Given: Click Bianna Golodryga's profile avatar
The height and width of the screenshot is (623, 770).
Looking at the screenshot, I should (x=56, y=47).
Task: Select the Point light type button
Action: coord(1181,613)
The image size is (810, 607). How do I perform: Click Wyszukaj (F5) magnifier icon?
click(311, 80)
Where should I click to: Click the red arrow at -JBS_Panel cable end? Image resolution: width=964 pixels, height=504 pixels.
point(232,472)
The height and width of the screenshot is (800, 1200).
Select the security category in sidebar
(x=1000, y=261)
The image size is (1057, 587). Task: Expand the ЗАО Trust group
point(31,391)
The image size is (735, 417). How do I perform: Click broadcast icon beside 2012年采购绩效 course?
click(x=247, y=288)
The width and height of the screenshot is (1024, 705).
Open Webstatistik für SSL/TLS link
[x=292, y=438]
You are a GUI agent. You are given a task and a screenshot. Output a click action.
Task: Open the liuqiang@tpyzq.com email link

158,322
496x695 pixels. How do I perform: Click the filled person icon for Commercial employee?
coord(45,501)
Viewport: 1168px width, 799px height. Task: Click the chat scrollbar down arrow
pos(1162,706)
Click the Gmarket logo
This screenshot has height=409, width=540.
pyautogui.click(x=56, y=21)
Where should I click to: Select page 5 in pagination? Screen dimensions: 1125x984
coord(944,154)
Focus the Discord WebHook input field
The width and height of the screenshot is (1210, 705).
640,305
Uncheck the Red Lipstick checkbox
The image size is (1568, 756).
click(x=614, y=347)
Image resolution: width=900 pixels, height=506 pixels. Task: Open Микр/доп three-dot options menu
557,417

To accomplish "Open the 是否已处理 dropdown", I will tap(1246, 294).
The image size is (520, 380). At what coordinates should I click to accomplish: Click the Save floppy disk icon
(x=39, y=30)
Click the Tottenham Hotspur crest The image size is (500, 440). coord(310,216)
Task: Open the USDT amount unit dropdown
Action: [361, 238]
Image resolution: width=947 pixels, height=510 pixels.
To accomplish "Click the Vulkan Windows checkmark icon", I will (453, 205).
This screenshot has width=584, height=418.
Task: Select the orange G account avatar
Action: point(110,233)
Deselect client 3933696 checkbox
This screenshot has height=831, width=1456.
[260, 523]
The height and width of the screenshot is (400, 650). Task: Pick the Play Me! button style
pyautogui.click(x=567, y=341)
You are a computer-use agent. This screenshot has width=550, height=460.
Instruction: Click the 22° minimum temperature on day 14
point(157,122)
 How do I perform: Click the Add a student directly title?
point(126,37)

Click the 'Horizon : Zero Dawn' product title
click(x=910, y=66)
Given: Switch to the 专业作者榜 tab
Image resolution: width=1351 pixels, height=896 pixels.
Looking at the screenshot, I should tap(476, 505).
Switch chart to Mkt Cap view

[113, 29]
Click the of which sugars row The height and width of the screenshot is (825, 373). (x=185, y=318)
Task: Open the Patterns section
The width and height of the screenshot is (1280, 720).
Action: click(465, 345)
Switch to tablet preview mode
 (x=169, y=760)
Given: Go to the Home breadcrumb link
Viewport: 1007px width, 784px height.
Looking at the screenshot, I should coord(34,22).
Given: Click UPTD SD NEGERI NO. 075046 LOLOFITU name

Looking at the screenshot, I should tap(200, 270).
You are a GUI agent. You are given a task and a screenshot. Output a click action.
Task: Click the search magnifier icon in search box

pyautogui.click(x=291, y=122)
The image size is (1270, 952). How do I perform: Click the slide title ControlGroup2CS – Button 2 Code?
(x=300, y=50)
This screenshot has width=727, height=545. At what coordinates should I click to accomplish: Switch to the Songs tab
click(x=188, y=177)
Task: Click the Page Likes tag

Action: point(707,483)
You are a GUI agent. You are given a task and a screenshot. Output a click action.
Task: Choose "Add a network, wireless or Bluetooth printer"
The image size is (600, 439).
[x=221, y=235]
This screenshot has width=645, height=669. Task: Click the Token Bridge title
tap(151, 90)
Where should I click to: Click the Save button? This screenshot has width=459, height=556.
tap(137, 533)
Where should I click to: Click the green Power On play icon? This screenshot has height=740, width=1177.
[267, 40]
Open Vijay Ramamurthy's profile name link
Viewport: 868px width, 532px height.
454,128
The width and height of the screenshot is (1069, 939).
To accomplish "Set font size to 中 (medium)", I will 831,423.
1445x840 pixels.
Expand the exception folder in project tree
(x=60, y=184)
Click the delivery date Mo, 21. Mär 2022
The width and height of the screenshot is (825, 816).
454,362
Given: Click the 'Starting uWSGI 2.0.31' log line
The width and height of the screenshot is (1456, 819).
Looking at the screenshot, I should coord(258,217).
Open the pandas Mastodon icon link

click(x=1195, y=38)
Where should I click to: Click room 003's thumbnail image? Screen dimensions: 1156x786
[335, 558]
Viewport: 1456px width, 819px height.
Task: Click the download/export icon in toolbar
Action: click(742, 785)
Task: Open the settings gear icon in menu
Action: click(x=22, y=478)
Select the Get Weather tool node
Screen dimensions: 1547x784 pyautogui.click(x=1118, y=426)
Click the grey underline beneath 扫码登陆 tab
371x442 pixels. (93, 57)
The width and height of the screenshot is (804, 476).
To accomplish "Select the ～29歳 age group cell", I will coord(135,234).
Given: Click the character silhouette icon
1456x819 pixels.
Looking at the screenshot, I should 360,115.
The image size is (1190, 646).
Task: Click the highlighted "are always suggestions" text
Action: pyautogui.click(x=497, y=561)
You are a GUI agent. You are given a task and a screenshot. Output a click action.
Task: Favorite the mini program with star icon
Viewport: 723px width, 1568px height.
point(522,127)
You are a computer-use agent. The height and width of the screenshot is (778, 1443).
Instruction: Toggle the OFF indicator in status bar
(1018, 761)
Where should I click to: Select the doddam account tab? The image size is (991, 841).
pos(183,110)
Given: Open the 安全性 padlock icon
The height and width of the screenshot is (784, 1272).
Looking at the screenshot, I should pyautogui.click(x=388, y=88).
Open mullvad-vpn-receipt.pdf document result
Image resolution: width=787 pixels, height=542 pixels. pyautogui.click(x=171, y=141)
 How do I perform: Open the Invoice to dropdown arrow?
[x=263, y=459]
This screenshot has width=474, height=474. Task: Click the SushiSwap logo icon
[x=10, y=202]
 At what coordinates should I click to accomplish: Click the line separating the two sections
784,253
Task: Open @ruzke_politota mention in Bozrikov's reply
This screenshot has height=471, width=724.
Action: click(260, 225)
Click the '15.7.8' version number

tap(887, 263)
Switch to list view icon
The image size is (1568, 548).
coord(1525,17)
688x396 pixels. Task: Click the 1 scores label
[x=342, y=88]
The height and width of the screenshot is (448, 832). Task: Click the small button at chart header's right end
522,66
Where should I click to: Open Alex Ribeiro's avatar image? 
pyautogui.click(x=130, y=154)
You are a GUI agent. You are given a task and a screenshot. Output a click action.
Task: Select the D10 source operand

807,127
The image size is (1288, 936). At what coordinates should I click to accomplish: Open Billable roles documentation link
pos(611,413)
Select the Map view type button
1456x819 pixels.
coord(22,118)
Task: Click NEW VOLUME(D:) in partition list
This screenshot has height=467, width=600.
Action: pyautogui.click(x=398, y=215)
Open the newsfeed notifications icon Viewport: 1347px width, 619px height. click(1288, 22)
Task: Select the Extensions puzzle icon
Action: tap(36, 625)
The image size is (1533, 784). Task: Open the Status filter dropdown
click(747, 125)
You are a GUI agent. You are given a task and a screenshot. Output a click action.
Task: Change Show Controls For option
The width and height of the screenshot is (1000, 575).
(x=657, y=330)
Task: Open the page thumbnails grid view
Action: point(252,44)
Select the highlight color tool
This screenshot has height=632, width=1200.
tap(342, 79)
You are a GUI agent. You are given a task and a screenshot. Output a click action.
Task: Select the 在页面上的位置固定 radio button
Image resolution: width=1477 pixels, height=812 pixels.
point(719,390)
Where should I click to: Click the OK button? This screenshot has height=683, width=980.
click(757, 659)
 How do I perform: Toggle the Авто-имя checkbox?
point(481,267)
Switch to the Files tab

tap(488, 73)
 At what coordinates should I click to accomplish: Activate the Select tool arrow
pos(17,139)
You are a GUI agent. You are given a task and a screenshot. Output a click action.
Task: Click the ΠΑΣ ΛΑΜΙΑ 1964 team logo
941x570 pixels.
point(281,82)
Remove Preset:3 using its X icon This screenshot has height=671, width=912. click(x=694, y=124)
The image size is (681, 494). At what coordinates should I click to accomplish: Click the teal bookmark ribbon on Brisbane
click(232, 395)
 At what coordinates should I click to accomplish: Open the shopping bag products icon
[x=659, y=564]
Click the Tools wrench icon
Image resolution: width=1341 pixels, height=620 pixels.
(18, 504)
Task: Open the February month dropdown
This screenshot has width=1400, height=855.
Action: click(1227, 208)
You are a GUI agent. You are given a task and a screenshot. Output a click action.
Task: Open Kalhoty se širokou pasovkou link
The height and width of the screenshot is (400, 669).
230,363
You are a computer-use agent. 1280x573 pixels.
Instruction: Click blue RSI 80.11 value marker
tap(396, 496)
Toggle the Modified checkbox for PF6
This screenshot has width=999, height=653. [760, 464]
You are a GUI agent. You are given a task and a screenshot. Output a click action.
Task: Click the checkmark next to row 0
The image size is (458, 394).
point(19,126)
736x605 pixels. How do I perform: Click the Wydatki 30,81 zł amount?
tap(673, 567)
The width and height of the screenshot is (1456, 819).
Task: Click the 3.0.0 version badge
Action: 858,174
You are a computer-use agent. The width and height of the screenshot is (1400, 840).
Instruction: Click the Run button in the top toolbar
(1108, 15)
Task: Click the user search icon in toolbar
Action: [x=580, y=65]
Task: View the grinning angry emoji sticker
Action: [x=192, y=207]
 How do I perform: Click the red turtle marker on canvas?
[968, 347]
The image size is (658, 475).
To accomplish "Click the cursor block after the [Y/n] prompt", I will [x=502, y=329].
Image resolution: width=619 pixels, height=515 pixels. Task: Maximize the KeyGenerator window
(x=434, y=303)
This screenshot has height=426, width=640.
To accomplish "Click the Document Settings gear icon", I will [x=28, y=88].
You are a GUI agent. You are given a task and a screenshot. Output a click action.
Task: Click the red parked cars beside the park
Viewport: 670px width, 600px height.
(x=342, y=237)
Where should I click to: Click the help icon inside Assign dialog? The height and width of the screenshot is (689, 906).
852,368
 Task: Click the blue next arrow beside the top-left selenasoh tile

━━━━━━━━━━━━━━━━━━━━

-- Task goal --
Reproduce word for word every line from the one containing "Task: Click the Page Likes tag" down to the one containing "Action: click(x=22, y=478)", both included.

-- Solution for this exercise --
Task: Click the Page Likes tag

Action: point(707,483)
You are a GUI agent. You are given a task and a screenshot. Output a click action.
Task: Choose "Add a network, wireless or Bluetooth printer"
The image size is (600, 439).
[x=221, y=235]
This screenshot has width=645, height=669. Task: Click the Token Bridge title
tap(151, 90)
Where should I click to: Click the Save button? This screenshot has width=459, height=556.
tap(137, 533)
Where should I click to: Click the green Power On play icon? This screenshot has height=740, width=1177.
[267, 40]
Open Vijay Ramamurthy's profile name link
Viewport: 868px width, 532px height.
454,128
The width and height of the screenshot is (1069, 939).
To accomplish "Set font size to 中 (medium)", I will 831,423.
1445x840 pixels.
Expand the exception folder in project tree
(x=60, y=184)
Click the delivery date Mo, 21. Mär 2022
The width and height of the screenshot is (825, 816).
454,362
Given: Click the 'Starting uWSGI 2.0.31' log line
The width and height of the screenshot is (1456, 819).
Looking at the screenshot, I should coord(258,217).
Open the pandas Mastodon icon link

click(x=1195, y=38)
Where should I click to: Click room 003's thumbnail image? Screen dimensions: 1156x786
[335, 558]
Viewport: 1456px width, 819px height.
Task: Click the download/export icon in toolbar
Action: click(742, 785)
Task: Open the settings gear icon in menu
Action: click(x=22, y=478)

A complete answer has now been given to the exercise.